▶ Alıştırma 1
Kayıtların ilk satırından "(x=146, y=30)" geçen satıra kadar, iki uç da dahil olmak üzere, kayıt satırlarını hiç değiştirmeden yazdır.

▶ Alıntılanan Metin
· · · · ·

1965 doğumlu, Balıkesirli ve romanlarında çoğunlukla Balıkesir`i ve Balıkesirlileri işleyen yazar.
şöyle ilginç gelen bir yönü var bu yazarın: lise mezunu bile değil, zamanında Balıkesir`de, zağanos paşa camiinin karşısında bir bakkal işletmiş. Şimdi emekli olmuş. sadece okumak ve yazmakla uğraşıyor. bir de çay getirip götürüyor. yedi eseri var. altısı ödüllü. bir zamanlar oldukça içine kapanık birisiymiş. o kadar ki, yazar olup ödüller aldığını bazı akrabaları bile bilmiyormuş. neden sonra biraz daha bilinir olmuş. ama yine bilmeyen birçok kişi var.
edebiyatına gelecek olur isek...
romanlarında edebiyatın hemen hemen bütün imkânlarını kullanmaya çalışıyor. bilinç akışı isterseniz gümbür gümbür, leith motif derseniz gırla, geri dönüşler, şunlar bunlar hepsi bir arada. arapça ve farsça kökenli olan eski türkçeyi ve ondan da eski olan öz türkçeyi ve günümüz türkçesini bir arada kullanıyor. bu bakımdan sözcük dağarcığı oldukça geniş diyebiliriz.
eserlerinin genellikle ciddi bir havada geçmesine karşın bazen kahkaha attıracak yerleri de mevcut. psikoloji, sosyoloji, tarih, felsefe vb. alanlara oldukça hakim. ki eserlerinde bunların pırıltılarını da görebiliyoruz.
eserleri:
efendi dayının kozalakları (bu kitabının ön sözünde şaşırtıcı şeyler yazmış. yazdığı ilk roman. katıldığı yarışmadan bir ödül alamasaymış yazmayı bırakacağını söylemiş ama kendisinin de beklemediği biçimde birincilik ödülü alınca yazmaya devam etmiş. ayrıca, a.g.e ilk olduğundan ötürü pek çok eksiği olduğunu, bir ara tekrar elden geçirip düzeltmeyi aklına koyduğunu ama bunun okuyuculara saygısızlık olacağını düşündüğü için herhangi bir düzeltme yapmaktan vazgeçmiş. (bkz: samimiyet) )

· · · · ·

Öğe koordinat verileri
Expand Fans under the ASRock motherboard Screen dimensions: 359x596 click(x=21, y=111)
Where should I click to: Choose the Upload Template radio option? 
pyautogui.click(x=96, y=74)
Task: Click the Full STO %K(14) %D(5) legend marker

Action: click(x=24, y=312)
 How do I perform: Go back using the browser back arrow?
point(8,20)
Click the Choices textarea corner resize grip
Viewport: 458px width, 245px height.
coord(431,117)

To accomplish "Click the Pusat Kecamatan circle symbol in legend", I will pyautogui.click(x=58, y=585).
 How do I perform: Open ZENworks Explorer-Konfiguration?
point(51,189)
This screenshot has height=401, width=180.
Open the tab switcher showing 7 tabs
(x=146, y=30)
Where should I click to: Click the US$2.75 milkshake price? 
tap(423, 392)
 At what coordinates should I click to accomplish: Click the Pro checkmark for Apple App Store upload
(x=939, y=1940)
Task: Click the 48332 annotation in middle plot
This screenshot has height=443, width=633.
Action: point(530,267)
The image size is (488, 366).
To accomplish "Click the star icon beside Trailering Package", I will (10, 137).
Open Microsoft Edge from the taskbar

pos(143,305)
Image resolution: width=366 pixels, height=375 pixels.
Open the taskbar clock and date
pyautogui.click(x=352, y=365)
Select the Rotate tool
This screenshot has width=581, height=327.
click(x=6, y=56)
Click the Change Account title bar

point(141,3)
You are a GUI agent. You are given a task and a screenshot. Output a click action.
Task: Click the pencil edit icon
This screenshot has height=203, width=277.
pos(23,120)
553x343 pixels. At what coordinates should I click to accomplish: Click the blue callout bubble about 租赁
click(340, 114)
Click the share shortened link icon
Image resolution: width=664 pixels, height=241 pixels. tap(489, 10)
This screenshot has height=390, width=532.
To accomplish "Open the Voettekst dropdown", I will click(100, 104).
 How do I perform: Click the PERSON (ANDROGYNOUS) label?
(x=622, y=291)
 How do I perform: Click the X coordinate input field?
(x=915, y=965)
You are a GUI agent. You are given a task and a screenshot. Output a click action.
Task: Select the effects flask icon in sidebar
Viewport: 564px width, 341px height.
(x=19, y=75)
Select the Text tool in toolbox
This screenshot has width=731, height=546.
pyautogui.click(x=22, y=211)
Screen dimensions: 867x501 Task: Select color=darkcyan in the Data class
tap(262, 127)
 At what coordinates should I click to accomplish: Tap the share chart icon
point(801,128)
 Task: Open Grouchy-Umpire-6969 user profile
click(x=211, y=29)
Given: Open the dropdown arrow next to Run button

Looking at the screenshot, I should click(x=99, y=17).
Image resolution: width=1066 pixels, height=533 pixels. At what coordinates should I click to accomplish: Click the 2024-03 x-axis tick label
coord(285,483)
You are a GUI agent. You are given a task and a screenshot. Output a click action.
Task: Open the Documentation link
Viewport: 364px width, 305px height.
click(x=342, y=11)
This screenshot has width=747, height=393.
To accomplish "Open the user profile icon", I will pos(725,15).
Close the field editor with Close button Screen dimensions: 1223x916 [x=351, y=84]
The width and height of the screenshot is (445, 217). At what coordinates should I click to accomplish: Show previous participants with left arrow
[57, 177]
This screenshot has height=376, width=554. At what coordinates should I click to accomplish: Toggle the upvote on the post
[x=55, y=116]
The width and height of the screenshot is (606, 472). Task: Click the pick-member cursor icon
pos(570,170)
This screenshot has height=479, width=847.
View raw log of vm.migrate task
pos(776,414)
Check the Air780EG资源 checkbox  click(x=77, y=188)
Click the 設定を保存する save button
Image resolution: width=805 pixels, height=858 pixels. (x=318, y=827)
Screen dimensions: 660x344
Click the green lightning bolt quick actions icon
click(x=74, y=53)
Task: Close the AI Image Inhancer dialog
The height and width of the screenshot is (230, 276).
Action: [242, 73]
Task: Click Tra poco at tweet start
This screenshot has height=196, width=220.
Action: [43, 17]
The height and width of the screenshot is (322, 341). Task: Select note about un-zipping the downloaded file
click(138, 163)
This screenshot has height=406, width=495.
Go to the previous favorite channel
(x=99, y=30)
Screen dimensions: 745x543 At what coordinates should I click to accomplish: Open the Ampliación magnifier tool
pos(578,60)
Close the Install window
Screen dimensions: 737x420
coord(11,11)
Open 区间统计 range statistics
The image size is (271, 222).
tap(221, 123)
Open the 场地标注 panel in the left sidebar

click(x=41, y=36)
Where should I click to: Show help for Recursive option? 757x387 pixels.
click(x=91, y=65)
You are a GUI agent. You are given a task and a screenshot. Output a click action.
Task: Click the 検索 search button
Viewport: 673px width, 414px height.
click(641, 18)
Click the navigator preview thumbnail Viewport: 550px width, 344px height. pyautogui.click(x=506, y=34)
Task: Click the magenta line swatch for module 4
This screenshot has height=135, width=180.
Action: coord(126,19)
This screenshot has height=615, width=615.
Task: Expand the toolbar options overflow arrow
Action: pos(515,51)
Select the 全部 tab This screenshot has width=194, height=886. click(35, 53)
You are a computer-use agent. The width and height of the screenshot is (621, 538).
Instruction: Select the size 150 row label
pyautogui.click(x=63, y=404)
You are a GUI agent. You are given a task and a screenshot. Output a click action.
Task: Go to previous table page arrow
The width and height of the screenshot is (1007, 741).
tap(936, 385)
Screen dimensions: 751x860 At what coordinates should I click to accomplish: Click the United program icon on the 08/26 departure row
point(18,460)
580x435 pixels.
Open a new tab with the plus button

· · · · ·

▶ Alıştırma 2
Balıkesirli yazarı anlatan metinden "romanlarında edebiyatın hemen" ile "oldukça geniş diyebiliriz." arasındaki kısmı, ikisi de dahil, aynen aktar.

▶ Son Sonuç 1
Expand Fans under the ASRock motherboard Screen dimensions: 359x596 click(x=21, y=111)
Where should I click to: Choose the Upload Template radio option? 
pyautogui.click(x=96, y=74)
Task: Click the Full STO %K(14) %D(5) legend marker

Action: click(x=24, y=312)
 How do I perform: Go back using the browser back arrow?
point(8,20)
Click the Choices textarea corner resize grip
Viewport: 458px width, 245px height.
coord(431,117)

To accomplish "Click the Pusat Kecamatan circle symbol in legend", I will pyautogui.click(x=58, y=585).
 How do I perform: Open ZENworks Explorer-Konfiguration?
point(51,189)
This screenshot has height=401, width=180.
Open the tab switcher showing 7 tabs
(x=146, y=30)

▶ Son Sonuç 2
romanlarında edebiyatın hemen hemen bütün imkânlarını kullanmaya çalışıyor. bilinç akışı isterseniz gümbür gümbür, leith motif derseniz gırla, geri dönüşler, şunlar bunlar hepsi bir arada. arapça ve farsça kökenli olan eski türkçeyi ve ondan da eski olan öz türkçeyi ve günümüz türkçesini bir arada kullanıyor. bu bakımdan sözcük dağarcığı oldukça geniş diyebiliriz.